Blain: No, that’s not good enough. Do you even know what you are fighting for anymore? Invictus? Yourself? Turmoil? Or none of them, pull yourself out of the bottle and pussy long enough and might notice that Invictus is a shadow of itself. You are a broken, pale imitation of your former self, Turmoil is facing another 12 months of Madison Cox running it, and your FRIEND--
Lee: You want to lecture me about a friend? Where were you and him last year when I won the F.I? Nowhere… Where was B-17 when I was fighting Ding at Black Sunday? Where was he when I was fighting for the cause me and him started as Invictus? Nowhere….. If that's what you call a friend then so be it.
Blain: Friend--yes, friend. And you're right!
She threw up her hand.
Blain: I wasn't there! And he wasn't there! But have you bothered to notice he was fired from OCW, diagnosed with Cancer, and kicked out of Hollywood! He needs you!
Lee: What you want me to say. Hey, Caine you need a hand? Caine what happened I thought we were brothers? Brothers have to stick together man, your fight is my fight…
Lee tilts his head down looking away as the last statement begins to run through his head.
A long pause follows, only broken by the wringing of Lee’s hands.

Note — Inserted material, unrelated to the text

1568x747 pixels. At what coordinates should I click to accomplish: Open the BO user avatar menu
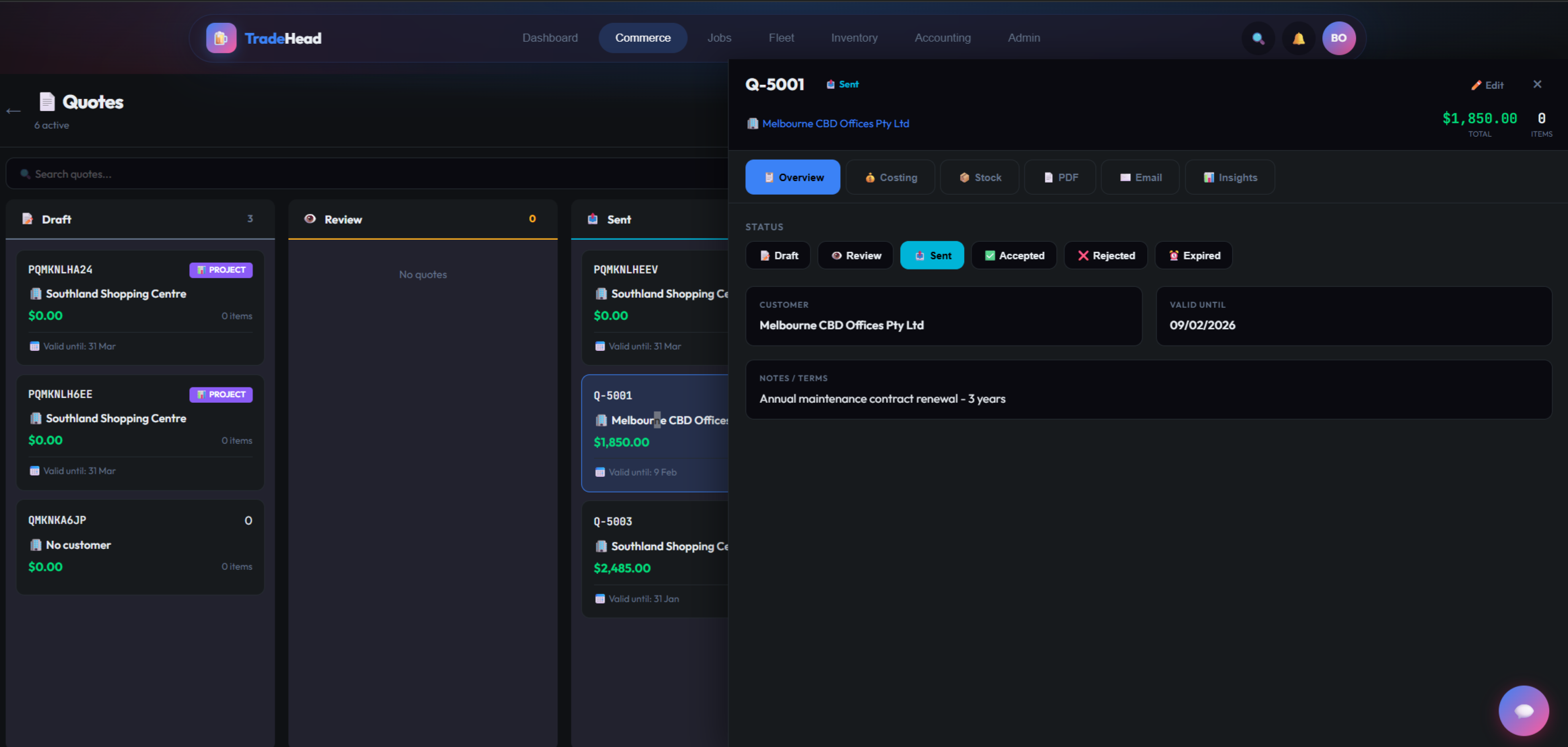(x=1338, y=38)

Lee: Brotherhood is what Invictus was built upon.. Invictus isn’t a faction and will never be one.
He stands up, but keeps his head down as he walks by Blaine, exiting from behind the merchandise table leaving the minions on their own.
Lee pauses taking a deep breath: It’s family, regardless of all the bullshit, I caused, he caused or we caused together. Invictus is a family tell him his brother is watching his back…
Blain: If you got his back, why you walking away?
Lee: When he wakes up, tell him after I deal with Capo...We...I...Help is on the way. Bastards have to stick together.